─── TEXT ───

Update 2022-01-06

I have always used batchsize to scale loss:

loss = loss.sum() / batch_size

However, recently, I think it is not optimal. To address this issue, I scale loss by the number of total positive samples:

loss = loss.sum() / num_pos

After this optimization, I find some tricks which I used but not work can work now. Therefore, I am trying those tricks to make my YOLO better. Once I complete these optimizations, I will immediately upload the latest weight files.

A new and strong YOLO family

Recently, I rebuild my YOLO-Family project !!

Requirements

  • We recommend you to use Anaconda to create a conda environment:
conda create -n yolo python=3.6
  • Then, activate the environment:
conda activate yolo
  • Requirements:
pip install -r requirements.txt 

PyTorch >= 1.1.0 and Torchvision >= 0.3.0

Come soon

My better YOLO family

This project

In this project, you can enjoy:

  • a new and stronger YOLOv1
  • a new and stronger YOLOv2
  • YOLOv3 with DilatedEncoder
  • YOLOv4 ~ (I'm try to make it better)

─── ENTRIES ───

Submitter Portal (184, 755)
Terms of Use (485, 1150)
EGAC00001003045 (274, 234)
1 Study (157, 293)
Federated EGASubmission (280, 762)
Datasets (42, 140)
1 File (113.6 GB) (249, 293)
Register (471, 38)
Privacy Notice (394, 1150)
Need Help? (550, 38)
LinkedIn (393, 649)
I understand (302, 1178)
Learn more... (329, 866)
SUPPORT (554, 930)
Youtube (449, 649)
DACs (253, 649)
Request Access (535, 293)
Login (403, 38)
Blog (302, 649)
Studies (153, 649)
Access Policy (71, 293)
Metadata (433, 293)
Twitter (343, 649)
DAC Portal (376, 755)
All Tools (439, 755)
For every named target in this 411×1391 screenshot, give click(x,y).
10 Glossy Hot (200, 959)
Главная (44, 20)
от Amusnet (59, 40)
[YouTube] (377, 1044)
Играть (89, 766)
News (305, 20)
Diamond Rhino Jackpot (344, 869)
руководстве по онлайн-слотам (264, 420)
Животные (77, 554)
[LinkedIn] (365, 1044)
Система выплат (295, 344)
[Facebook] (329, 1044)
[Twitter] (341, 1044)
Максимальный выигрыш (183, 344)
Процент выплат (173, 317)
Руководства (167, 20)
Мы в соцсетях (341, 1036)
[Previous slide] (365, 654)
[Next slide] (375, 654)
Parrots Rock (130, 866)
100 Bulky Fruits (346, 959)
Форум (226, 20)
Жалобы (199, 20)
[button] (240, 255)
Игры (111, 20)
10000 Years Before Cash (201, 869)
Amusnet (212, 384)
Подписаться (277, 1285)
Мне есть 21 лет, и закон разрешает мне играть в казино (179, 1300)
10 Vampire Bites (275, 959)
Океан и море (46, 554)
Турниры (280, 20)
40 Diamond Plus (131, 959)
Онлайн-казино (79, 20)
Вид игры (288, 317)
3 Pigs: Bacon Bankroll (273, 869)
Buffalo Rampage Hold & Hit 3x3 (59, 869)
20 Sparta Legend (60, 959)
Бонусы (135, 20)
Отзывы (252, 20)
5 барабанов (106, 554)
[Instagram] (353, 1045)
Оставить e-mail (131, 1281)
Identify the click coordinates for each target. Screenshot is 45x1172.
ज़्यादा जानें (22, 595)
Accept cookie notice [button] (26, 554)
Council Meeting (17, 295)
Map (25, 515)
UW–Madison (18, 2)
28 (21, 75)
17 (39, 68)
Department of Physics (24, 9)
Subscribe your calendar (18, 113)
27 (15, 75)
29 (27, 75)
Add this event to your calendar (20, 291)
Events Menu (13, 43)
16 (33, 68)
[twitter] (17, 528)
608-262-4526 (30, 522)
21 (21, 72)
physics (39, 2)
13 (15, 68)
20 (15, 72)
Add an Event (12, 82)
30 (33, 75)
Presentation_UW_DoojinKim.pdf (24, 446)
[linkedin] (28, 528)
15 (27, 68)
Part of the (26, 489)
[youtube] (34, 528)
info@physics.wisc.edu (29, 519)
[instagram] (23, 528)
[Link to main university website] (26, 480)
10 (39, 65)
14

───

* [EXERCISE TASK A]:
In the YOLO project text, what does the author now divide the summed loss by instead of the batch size?
* [EXERCISE TASK B]:
Rewrite the YOLO project text starting with "After this optimization, I" and going on through "YOLO-Family project !!", changing "tricks" to "techniques".

* [WORKED ANSWER A]:
The number of total positive samples (num_pos).

* [WORKED ANSWER B]:
After this optimization, I find some techniques which I used but not work can work now. Therefore, I am trying those techniques to make my YOLO better. Once I complete these optimizations, I will immediately upload the latest weight files.

A new and strong YOLO family

Recently, I rebuild my YOLO-Family project !!